Enterprises are moving fast on Generative AI—but many are still struggling to answer the most important question: what value are we actually getting for what we’re spending? At a recent Human AI Advisory Council session, David Tepper, CEO of Pay-i, introduced a practical approach to closing this gap: bringing financial clarity, operational accountability, and performance insight to GenAI adoption.
David outlined why ROI measurement in GenAI is uniquely difficult. Costs aren’t straightforward—spend is spread across multiple models, vendors, clouds, and toolchains, with hidden fees, usage spikes, and “capacity drift” that can quietly inflate budgets. Attribution is equally complex: the same chatbot experience might route through different models or versions, producing different outputs and dramatically different costs. And then there’s shadow AI—usage happening outside approved workflows—further obscuring what’s really being consumed.
Pay-i addresses this challenge with a private SaaS platform that tracks GenAI usage, cost, and performance end-to-end, across clouds and models. Unlike traditional cost tools, Pay-i connects spend to the full interaction lifecycle—tracking cost across entire chat sessions, identifying model-level variations even for identical code, and surfacing failure spend (money burned on hallucinations, retries, timeouts, or poor outputs). It also provides visibility into overlooked drivers like vision costs and opaque pricing structures.
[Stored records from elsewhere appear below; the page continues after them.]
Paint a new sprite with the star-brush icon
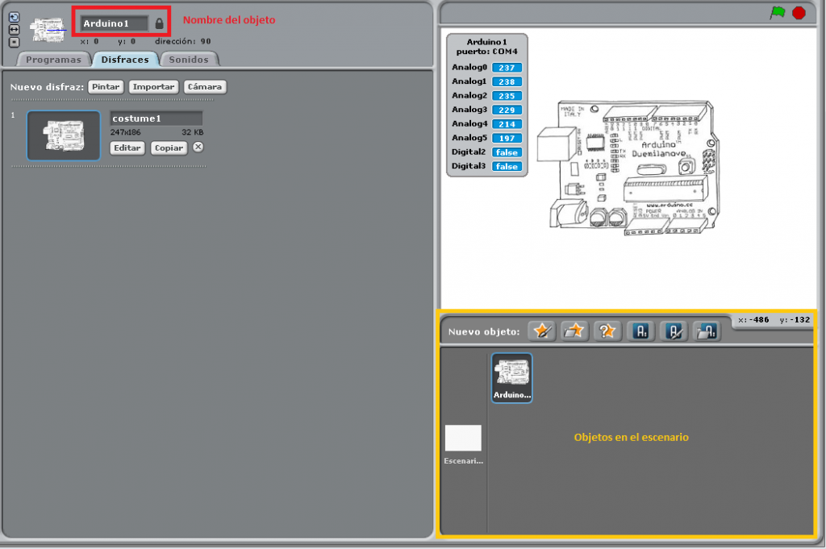 pos(540,331)
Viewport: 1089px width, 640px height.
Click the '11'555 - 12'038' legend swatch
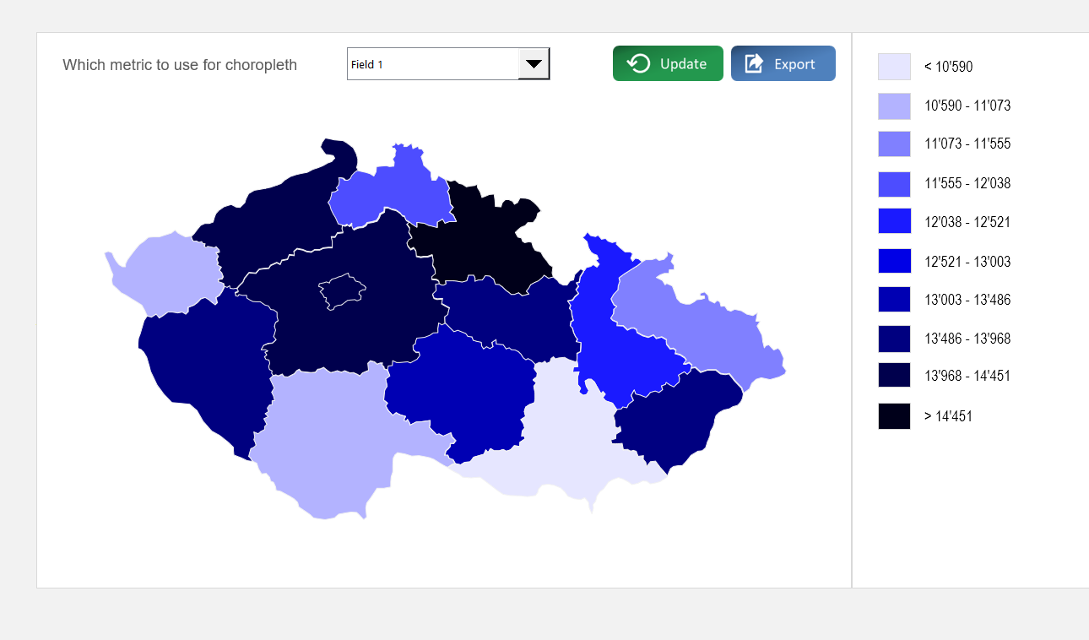click(894, 183)
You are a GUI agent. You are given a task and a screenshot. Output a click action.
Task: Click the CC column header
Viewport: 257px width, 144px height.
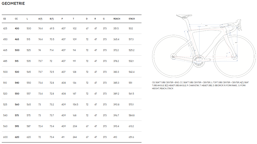coord(16,19)
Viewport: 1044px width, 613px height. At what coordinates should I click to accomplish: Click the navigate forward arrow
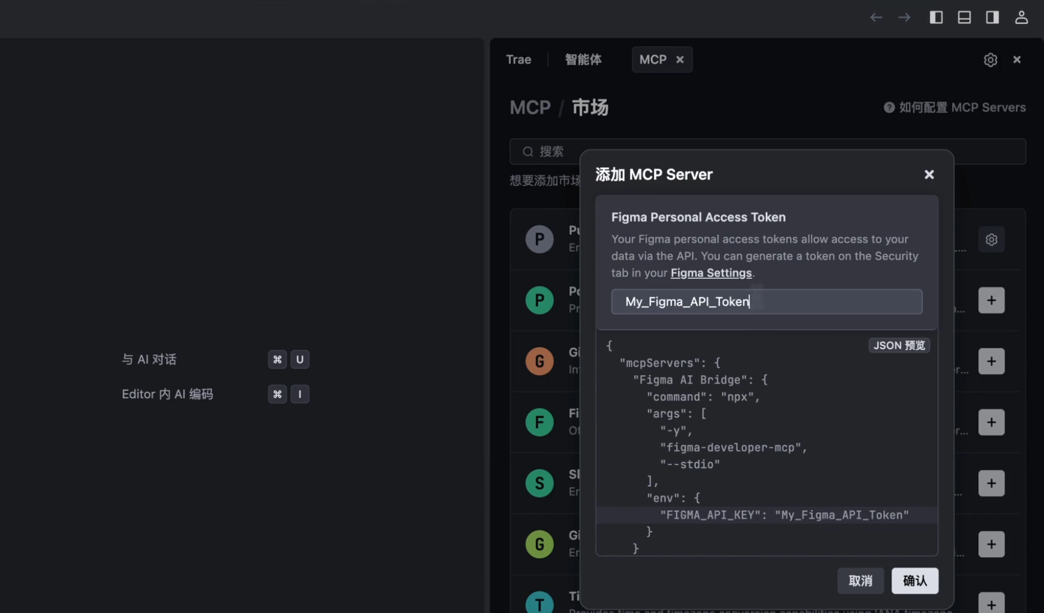[x=904, y=18]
What makes this especially actionable for enterprises is the dual lens: executive dashboards for strategic oversight and ROI narratives, and engineering-level telemetry for deep debugging—down to call stacks, HTTP headers, latency and failure analysis. The platform also supports value tracking via business KPIs such as satisfaction, deflection, and outcome quality, enabling teams to define custom “value policies” tied to what matters most.
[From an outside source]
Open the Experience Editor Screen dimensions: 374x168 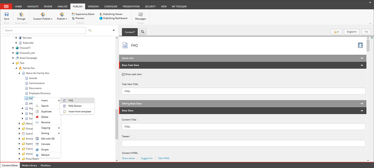click(83, 14)
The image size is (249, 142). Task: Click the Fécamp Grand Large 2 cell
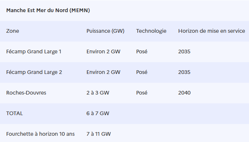pyautogui.click(x=34, y=72)
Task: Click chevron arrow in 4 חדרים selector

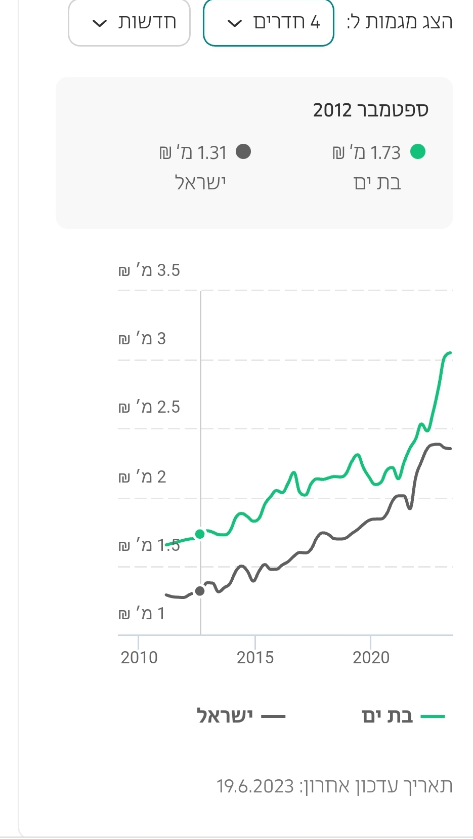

For organizations spending $500K–$1M+ annually on AI, especially in ROI-driven sectors like financial services, Pay-i offers a clear promise: turn GenAI spend into measurable unit economics—and turn experimentation into scalable, governed value. With partners like AWS, IBM, and Microsoft, Pay-i reflects a broader truth the Council reinforced: the next phase of GenAI isn’t about more demos—it’s about disciplined deployment, transparency, and provable returns.